Pambiche was born out of resistance. During the American military occupation of 1916, U.S. soldiers would try to dance merengue at Dominican parties and couldn’t keep up. The Dominicans invented a new step, slower and more syncopated, so the clumsy ones could follow along. They named it after a factory the Americans kept mentioning in their songs: Palm Beach, mangled in pronunciation until it became Pambiche. A rhythm born as political irony ended up becoming part of the soul of Dominican folklore.

A hundred years later, Marlene Mercedes and Carlos Monción take it to space.

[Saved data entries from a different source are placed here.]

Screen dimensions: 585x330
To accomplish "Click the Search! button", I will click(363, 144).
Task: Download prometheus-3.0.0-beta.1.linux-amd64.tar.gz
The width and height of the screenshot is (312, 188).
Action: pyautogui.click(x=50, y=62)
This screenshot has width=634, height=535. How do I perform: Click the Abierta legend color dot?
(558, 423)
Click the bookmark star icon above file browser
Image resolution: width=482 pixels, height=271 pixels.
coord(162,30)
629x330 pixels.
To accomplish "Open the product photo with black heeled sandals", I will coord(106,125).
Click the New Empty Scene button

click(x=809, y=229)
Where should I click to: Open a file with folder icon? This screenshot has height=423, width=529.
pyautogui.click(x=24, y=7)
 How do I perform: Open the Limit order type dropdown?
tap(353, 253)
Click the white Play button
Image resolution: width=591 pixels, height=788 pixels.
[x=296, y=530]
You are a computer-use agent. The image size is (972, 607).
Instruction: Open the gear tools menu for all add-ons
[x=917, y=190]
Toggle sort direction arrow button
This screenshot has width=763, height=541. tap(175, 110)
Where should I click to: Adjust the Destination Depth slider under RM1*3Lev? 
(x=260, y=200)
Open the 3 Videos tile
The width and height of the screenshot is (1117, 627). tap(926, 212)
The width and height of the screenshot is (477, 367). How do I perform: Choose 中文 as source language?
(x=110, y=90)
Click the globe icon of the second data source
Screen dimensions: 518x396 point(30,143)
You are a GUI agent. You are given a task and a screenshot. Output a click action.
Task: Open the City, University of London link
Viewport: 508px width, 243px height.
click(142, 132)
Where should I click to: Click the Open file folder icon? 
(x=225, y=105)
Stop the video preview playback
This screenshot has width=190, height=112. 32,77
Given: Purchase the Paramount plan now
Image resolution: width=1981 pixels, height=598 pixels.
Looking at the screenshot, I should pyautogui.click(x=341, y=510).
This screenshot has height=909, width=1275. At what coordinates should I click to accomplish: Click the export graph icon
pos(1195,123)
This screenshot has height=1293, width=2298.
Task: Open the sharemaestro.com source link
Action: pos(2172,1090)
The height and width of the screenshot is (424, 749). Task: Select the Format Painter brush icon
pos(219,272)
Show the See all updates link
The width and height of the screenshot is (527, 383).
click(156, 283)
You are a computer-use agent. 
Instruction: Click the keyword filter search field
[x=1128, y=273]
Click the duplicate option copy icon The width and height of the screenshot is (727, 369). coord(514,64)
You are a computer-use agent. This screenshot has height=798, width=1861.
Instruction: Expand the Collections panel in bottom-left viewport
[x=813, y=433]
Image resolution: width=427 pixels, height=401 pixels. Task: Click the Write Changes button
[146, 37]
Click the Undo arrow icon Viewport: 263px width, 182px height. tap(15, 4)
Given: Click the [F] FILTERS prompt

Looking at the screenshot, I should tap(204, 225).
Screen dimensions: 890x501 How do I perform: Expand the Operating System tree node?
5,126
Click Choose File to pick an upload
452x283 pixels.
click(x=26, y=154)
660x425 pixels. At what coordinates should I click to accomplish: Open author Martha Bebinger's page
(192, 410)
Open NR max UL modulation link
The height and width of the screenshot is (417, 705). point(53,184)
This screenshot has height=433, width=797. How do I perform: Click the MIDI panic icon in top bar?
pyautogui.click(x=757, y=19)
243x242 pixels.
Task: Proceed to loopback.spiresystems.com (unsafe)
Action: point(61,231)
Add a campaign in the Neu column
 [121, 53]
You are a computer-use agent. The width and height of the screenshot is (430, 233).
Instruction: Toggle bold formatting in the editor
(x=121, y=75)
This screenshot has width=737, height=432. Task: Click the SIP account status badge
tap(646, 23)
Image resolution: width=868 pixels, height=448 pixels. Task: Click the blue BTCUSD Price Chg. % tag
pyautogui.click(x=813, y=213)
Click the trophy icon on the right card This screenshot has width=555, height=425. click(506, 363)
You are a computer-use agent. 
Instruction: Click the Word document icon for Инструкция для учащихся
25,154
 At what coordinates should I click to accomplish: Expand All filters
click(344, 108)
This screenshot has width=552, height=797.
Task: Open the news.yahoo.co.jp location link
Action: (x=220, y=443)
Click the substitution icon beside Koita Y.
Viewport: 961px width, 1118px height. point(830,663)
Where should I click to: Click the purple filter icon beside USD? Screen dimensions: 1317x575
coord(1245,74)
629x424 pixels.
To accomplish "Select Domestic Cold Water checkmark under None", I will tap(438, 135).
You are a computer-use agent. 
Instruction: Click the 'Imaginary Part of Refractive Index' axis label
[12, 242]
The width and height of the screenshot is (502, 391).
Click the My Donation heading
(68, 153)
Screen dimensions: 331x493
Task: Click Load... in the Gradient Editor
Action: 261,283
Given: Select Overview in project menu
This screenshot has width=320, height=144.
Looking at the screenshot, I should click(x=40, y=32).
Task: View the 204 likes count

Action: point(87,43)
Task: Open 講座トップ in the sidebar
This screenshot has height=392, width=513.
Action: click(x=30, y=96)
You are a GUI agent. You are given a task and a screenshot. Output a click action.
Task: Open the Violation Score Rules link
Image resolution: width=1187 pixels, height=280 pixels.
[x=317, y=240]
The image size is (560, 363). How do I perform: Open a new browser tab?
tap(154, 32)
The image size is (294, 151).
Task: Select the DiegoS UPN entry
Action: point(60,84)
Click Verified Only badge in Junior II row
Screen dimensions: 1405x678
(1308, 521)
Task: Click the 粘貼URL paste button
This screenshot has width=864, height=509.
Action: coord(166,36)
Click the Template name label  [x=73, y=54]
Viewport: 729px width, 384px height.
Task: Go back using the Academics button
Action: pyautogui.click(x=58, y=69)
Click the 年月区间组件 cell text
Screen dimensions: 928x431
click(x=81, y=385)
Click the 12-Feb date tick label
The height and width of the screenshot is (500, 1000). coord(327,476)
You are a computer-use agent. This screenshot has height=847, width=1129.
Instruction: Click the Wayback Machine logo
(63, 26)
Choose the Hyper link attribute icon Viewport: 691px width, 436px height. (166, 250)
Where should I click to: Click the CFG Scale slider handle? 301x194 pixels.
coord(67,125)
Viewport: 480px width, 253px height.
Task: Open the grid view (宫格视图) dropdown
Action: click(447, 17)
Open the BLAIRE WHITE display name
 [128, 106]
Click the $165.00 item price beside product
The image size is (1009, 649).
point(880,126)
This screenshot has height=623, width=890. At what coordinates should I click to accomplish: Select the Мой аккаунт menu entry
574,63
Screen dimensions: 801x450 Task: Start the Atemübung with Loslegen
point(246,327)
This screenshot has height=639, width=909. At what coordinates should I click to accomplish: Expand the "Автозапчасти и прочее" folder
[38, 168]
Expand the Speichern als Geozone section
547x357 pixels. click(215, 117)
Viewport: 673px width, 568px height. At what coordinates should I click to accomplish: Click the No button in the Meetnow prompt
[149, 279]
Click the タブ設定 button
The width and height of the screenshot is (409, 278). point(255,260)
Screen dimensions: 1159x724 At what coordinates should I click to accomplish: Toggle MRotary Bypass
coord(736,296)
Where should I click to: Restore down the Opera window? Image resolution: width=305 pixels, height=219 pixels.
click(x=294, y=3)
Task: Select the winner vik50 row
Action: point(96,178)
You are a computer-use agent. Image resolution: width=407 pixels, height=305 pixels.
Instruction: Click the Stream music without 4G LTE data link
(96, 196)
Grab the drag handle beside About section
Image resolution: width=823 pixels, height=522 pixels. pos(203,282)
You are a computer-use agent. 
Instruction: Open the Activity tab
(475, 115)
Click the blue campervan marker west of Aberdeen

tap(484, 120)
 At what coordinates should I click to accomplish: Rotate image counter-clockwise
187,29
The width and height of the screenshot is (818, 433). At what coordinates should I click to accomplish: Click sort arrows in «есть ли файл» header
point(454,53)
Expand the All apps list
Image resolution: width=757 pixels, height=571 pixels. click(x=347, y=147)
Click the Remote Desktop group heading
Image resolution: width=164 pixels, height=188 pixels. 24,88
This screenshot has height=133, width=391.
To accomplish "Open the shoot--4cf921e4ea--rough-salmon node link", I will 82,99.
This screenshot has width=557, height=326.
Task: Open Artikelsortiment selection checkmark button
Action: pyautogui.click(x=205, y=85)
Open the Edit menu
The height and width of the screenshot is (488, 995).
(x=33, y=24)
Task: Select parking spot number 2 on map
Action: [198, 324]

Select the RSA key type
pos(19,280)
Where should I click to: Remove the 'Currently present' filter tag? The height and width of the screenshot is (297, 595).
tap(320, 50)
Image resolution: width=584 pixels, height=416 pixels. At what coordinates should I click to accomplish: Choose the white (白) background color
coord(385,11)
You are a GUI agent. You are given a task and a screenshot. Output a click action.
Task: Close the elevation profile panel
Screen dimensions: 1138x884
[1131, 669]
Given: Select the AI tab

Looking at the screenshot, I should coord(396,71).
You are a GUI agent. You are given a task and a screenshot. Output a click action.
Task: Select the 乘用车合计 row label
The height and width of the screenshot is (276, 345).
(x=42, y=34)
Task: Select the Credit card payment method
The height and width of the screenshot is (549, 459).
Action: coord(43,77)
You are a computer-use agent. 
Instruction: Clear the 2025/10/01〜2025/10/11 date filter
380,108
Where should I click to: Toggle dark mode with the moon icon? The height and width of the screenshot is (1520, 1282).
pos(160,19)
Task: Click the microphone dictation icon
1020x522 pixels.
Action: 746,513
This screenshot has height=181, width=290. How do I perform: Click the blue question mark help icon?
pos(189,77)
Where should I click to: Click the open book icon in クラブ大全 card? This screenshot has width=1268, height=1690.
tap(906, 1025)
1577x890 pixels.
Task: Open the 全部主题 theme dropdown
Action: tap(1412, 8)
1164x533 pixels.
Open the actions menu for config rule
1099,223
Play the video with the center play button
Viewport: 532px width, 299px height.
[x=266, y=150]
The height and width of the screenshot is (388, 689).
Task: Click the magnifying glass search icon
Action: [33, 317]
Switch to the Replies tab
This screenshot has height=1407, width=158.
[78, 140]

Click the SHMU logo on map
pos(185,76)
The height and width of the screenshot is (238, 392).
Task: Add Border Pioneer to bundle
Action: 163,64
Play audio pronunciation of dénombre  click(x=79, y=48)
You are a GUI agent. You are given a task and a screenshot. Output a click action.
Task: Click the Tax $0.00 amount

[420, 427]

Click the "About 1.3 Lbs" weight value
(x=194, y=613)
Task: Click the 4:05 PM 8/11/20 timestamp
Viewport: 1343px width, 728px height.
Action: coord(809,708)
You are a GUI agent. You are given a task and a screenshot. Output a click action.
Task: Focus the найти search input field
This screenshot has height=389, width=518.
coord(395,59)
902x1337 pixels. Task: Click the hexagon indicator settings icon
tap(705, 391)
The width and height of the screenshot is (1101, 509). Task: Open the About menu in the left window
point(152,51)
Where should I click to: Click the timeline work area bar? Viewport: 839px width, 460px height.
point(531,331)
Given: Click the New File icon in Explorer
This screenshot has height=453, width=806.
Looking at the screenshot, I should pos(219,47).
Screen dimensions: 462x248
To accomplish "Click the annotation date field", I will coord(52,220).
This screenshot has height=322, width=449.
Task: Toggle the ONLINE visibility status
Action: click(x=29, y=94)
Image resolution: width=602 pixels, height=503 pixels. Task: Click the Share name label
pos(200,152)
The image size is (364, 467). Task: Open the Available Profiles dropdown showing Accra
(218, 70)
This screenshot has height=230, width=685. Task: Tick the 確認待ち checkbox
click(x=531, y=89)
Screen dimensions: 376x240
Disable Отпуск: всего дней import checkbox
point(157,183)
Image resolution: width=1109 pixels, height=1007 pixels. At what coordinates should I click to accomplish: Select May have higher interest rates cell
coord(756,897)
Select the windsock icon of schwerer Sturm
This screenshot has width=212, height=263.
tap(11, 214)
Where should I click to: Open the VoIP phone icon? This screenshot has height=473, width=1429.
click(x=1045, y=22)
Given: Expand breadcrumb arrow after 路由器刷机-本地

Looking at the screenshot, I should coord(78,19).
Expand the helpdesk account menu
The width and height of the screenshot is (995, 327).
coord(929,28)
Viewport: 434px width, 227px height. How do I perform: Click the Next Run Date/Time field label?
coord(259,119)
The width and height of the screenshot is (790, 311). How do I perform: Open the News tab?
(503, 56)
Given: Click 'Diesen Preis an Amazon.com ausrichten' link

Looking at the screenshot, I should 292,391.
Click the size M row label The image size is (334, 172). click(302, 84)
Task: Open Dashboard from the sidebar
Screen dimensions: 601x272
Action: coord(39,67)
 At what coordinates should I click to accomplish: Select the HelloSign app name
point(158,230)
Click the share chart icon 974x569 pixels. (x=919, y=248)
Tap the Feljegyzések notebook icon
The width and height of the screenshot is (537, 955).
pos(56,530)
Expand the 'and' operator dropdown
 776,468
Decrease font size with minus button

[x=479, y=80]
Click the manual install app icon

From Santo Domingo, they’ve been building something hard to classify since 2017: electronics made of Dominican tradition, or Dominican tradition made of electronics, depending on where you enter. Live, they say, it’s a ceremony. We believe them. “Astro” comes after a collaboration with Karen y Los Remedios for ZZK Records and a appearance at Festival Caye, released under Mediumship Music, their own label, and it’s the first of a trilogy.

The cadence is Pambiche but the body is electronic. That’s what hooks you: you recognize the tambora pattern before you understand why, and by the time you process it you’ve already moved. Boli Lingopoff plays something ancestral that sounds perfectly integrated into a sonic design that pulses and attacks. The synthesizers have density and brightness at once. Mercedes’ voice, warm with something nostalgic inside, is the one that sets the orbit.

The paradox of “Astro” is that its biggest metaphor, the cosmos, the asteroids, the universe, is entirely in service of something very small and very human: someone who finally stopped waiting for the person who never showed up. “Ahora soy potente / Como un Asteroide amor” is the declaration of someone who got their pulse back and would rather not spend it on someone who doesn’t deserve it. The universe is the setting; empowerment is the theme.

Estación Sub_Trópico keeps building something of their own: taking Dominican tradition, processing it from the inside and returning it transformed. Astro” is the latest proof, a heartbreak song that learned to orbit. The trilogy is just getting started.